**SUPPLIED PASSAGE**:
= = = =
Victoria Calvert and Ruth Bermudez Montenegro were confirmed to serve as federal trial court judges in the Northern District of Georgia and Southern District of California, respectively.

WASHINGTON (CN) — While many eyes were on Ketanji Brown Jackson's Supreme Court nomination hearing Tuesday evening, the Senate swiftly confirmed two lower court judges to the federal bench.

Victoria Calvert and Ruth Bermudez Montenegro were both confirmed to serve as federal trial court judges, with Calvert now set to sit on the bench in the Northern District of Georgia and Montenegro now a judge in the Southern District of California.

Calvert, who was confirmed by a vote of 50–46, gained attention during her confirmation hearing for her 10-year career as a staff attorney with Atlanta's Federal Defender Program, a nonprofit organization that provides court-appointed attorneys to indigent defendants.

During Calvert's nomination process, Senator Chuck Grassley, the ranking Republican on the Senate Judiciary Committee, raised concerns about comments she made during a trial advocacy class at Emory University in which Calvert said that of the government and prosecutors, "they don't see our clients as people."

In the same speech, Calvert asserted, "there's no way I could ever be a prosecutor" — comments that drew criticism from Grassley and several Republicans on the panel about Calvert's ability to be an impartial judge.

In a written response to questions from Grassley, Calvert said she regretted the wording of her speech.
= = = =
**DATA LINES**:
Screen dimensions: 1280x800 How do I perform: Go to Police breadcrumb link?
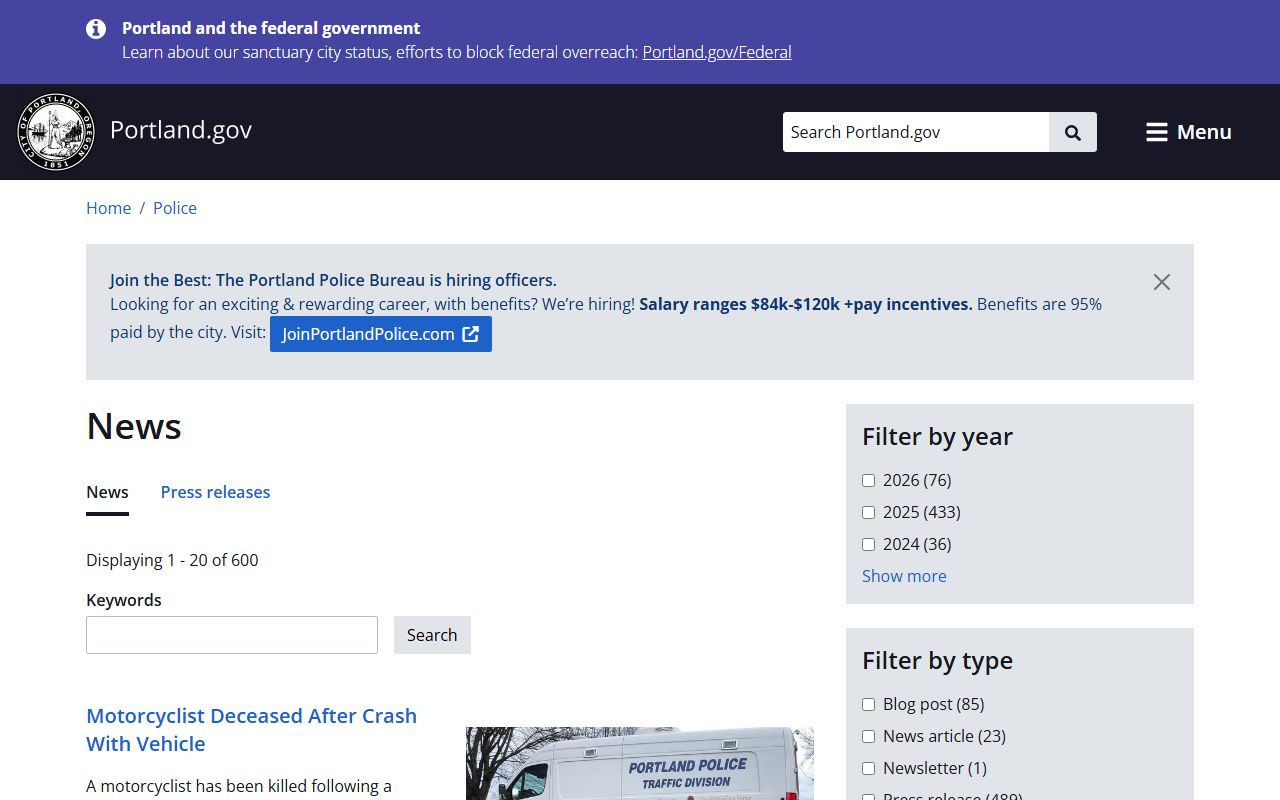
= = = =
**SHORT EXERCISE A**:
Using the article on the two judicial confirmations, state whether each statement agrees with it. Answer yes or no and quote the deciding words. (i) Calvert was confirmed by a vote of 50–46. (ii) Montenegro will sit on the bench in the Northern District of Georgia. (iii) Calvert spent ten years as a staff attorney with Atlanta's Federal Defender Program.
**SHORT EXERCISE B**:
Carry the article on the two judicial confirmations forward from its last sentence.

**OUTPUT A**:
(i) Yes: "Calvert, who was confirmed by a vote of 50–46"
(ii) No: "Montenegro now a judge in the Southern District of California"
(iii) Yes: "her 10-year career as a staff attorney with Atlanta's Federal Defender Program"

**OUTPUT B**:
"I would reiterate that the off-the-cuff remarks that I made to a friend’s trial advocacy class were not reflective of the relationships that I have built with many colleagues who are federal prosecutors or how I have comported myself and I deeply regret my poor word choice," Calvert wrote.

Calvert asserted that her approach to judging would differ from her time as a public defender representing clients' interests.

"I also understand that the role of a judge is very different from that of an advocate. If confirmed, I will be fair and impartial to all parties who appear before me, including prosecutors," Calvert wrote.

Despite the controversy, Calvert will become the second Black woman to serve as a judge in the Northern District of Georgia and the first former federal public defender in the state to become a district court judge.

Before her work in public defense, Calvert was an associate at King & Spalding where she worked in the firm's government investigations group and participated in pro bono cases. She is a graduate from Duke University and New York University Law School

Montenegro, who saw little pushback during her nomination hearing, was confirmed by a Senate vote of 55–41.

Up until her confirmation, Montenegro served as a magistrate judge in the Southern District of California and previously held a post as a judge on the Imperial County Superior Court in California. She also worked as assistant county counsel for a year prior to her time on the Imperial County court.

Early on in her career, Montenegro spent nearly a decade working for El Centro Elementary School District as an assistant superintendent for human resources and administrative services and began her legal career as an attorney with the Southern California law firm of Horton, Knox, Carter & Foote.

She earned her associate's degree from Imperial Valley College, her undergraduate degree from Clarion University of Pennsylvania and her law degree from UCLA Law School.

California Senator Alex Padilla, a Democrat, celebrated Montenegro's "nontraditional pathway to the bench" during her December nomination hearing.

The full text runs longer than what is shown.